あなぐらむ

女囚さそり 701号怨み節のあなぐらむのレビュー・感想・評価

女囚さそり 701号怨み節(1973年製作の映画)
3.8
伊藤俊也監督により一旦終了を見た「さそり」に、梶芽衣子が「野良猫ロック」の盟友・長谷部安春監督の登板を受け再度挑戦した作品。
伊藤のどこか土着的な「怨嗟」「反体制」とは違う都会的でクール(というよりハードボイルド)な活劇に仕上がった。細川俊之、田村正和という従来の東映とはちょっと変えた起用が効果を上げている。渡辺やよいの続投は嬉しいところ。

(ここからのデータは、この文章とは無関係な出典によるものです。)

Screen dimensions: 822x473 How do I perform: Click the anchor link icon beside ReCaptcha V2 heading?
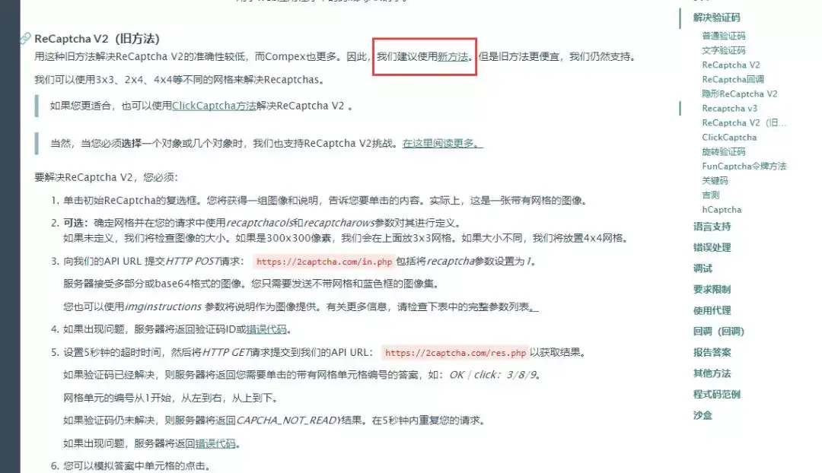click(25, 38)
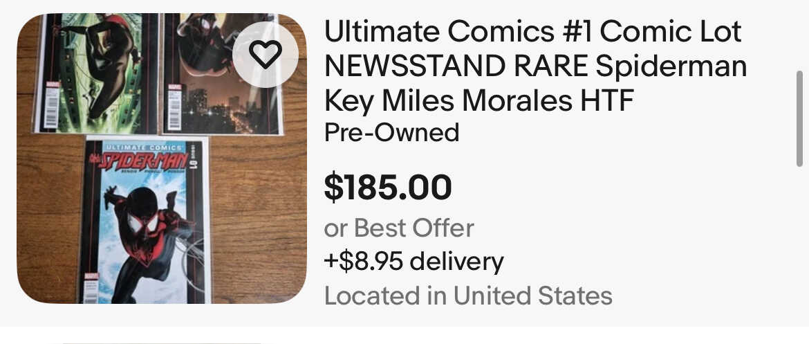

神波史男と松田寛夫のホンではあるが、この物語は基本、田村正和演じる学生運動崩れの男と、細川俊之演じる公安から転じた捜一の刑事の対決でもあり、ここには「天皇制」的な反体制よりは「学生運動」という、より当時の観客に身近な題材、「反権力」が置かれている。ここでのナミは、どちらかというと「野良猫ロック」で梶が演じたキャラクターに転化されている。
看守側を男性で固めて、虐げられる女囚に性差や弾圧を重ねた伊藤の発想はここにない。

とはいえ長谷部の演出は「けもの部屋」を踏襲、ロケを多様し、切り取るフレーミングが見事。セットの使い方も巧い。
助監督にこの後、梶芽衣子から主役変更していく「さそり」を監督する小平裕。

この直前に「修羅雪姫」があり、梶さんは藤田敏八、本作の長谷部安春といった旧日活の監督と仕事を共にしているのが、なんとなく日活っぽくて面白い。